Escribir desde el tren
Necesitaba escribir desde el tren, porque hay momentos en los que el alma pide un lugar concreto para decir lo que lleva dentro.

Escribir en un tren
Necesitaba escribir desde el tren. No por romanticismo —o quizá sí—, sino porque hay momentos en los que el alma pide un lugar concreto para decir lo que lleva dentro. Y ese lugar, para mí, era un vagón en movimiento, una ventana abierta al ir y venir de las vidas ajenas, un tiempo suspendido entre el punto de partida y el destino.
Es posible que sea una romántica encubierta. Puede ser. Pero también sé que hay realidades que solo se comprenden cuando se las mira pasar. El tren tiene algo profundamente humano: nadie se queda, nadie se instala, todos están de paso. Y, sin embargo, durante unos kilómetros compartimos el mismo espacio, el mismo traqueteo, el mismo silencio lleno de pensamientos.
Escribir así —en tránsito— ha sido siempre mi manera más honesta de contar la realidad. Mis crónicas nacían de ahí: del momento real, no del escritorio ordenado ni del tiempo planificado, sino del instante vivido. De observar sin invadir. De escuchar sin preguntar. De dejar que la vida, tal como es, hiciera su trabajo interior antes de convertirse en palabras.
En este tren, como en tantos otros, hay personas que vuelven a casa por Navidad. Se nota en las miradas cansadas pero expectantes, en las maletas llenas de más cosas de las necesarias, en los mensajes escritos deprisa para avisar de la hora de llegada. Volver a casa tiene siempre algo de liturgia: es repetitivo y, a la vez, irrepetible. Nunca volvemos siendo los mismos, aunque el destino sea idéntico.

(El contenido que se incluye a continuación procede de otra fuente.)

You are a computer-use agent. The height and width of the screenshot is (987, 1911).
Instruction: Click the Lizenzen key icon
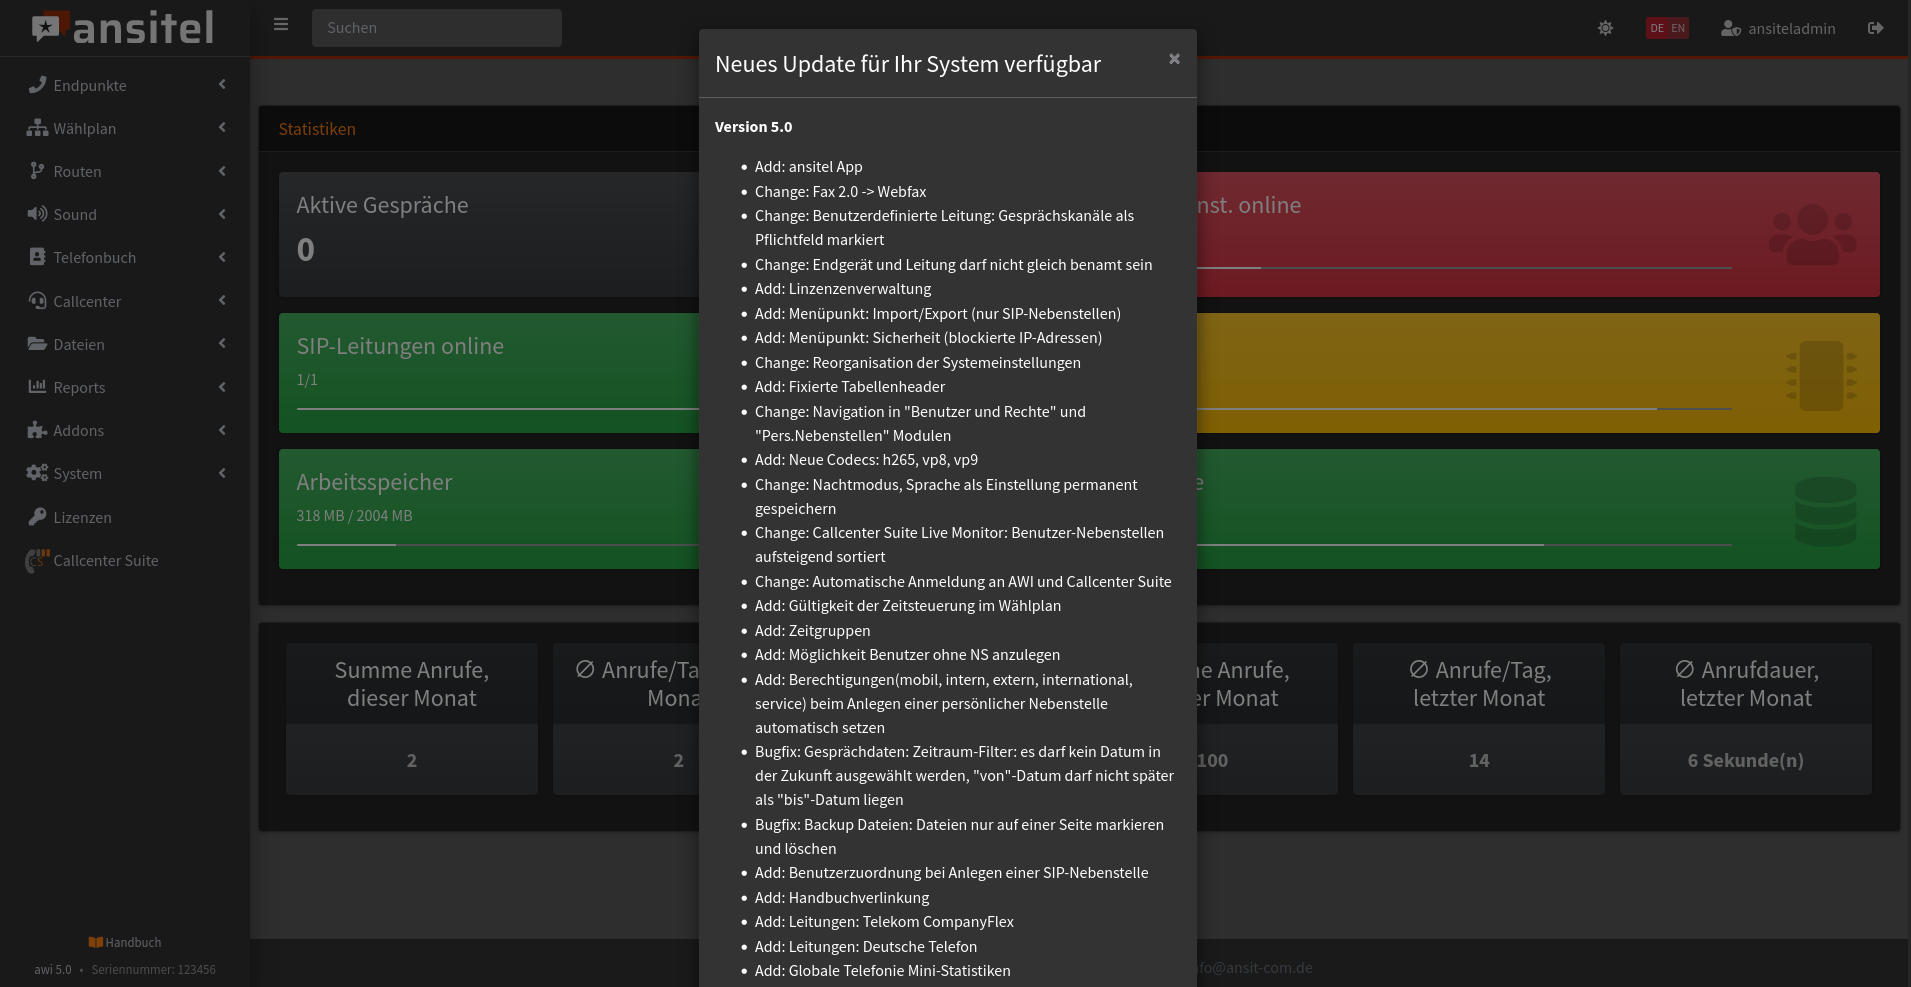pos(37,517)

Mirarlos era gasolina para el alma. No porque sus historias fueran extraordinarias, sino precisamente porque no lo eran. En esa normalidad hay una verdad profunda que rara vez ocupa titulares: la vida sigue, la gente ama, espera, regresa, se cansa, persevera. Y Dios —aunque no siempre lo nombremos— camina discretamente entre los asientos.
Hay algo profundamente espiritual en escribir desde el tren. Porque el tren no permite controlar el ritmo. No se puede acelerar ni detener a voluntad. Obliga a aceptar el tiempo tal como viene. Y eso, para quien cree, es ya una escuela interior. El vagón se convierte en un pequeño desierto móvil donde uno aprende a mirar, a callar, a recibir.
Mientras escribo, pienso que quizá Dios se parece un poco a este viaje: no se deja fijar, no se queda quieto, no responde siempre cuando queremos. Pero acompaña. Está. Se hace presente en el trayecto, no solo en la llegada. Tal vez por eso escribir en movimiento me resulta tan natural: porque la fe, como la vida, no es un punto de llegada, sino un camino compartido.
En el tren nadie es protagonista absoluto. Todos somos personajes secundarios en la historia de los demás. Y eso libera. Nos devuelve a una humildad sana. Nos recuerda que no todo gira en torno a nosotros, que el mundo sigue su curso aunque estemos cansados o distraídos. Que hay belleza incluso cuando no estamos en el centro.
Escribir desde aquí no es nostalgia, es fidelidad. Fidelidad a una forma de mirar que no quiere domesticar la realidad, sino dejarse tocar por ella. A una manera de contar que nace del contacto directo con la vida y no de la abstracción. A una fe que no necesita escenarios grandiosos para reconocerse viva.
Quizá sí: soy una romántica empedernida. Pero también sé que hay romanticismos que no son evasión, sino resistencia. Resistirse a la prisa, al ruido, a la escritura sin alma. Elegir el tren, la gente que va y viene, el regreso a casa, como lugar desde el que pensar y creer.
Porque a veces —solo a veces— basta una ventana, un trayecto y un cuaderno abierto para que el corazón vuelva a su sitio. Y eso, en tiempos de tanta dispersión, también es una forma de oración.
Les deseo una feliz y santa Navidad. Vayamos o vengamos, es Navidad. Dios nace en lo pequeño. Y como me dijo ayer el padre Ignacio del Rey: «Nace lo más grande en lo más pequeño, bendito misterio». Y basta con eso.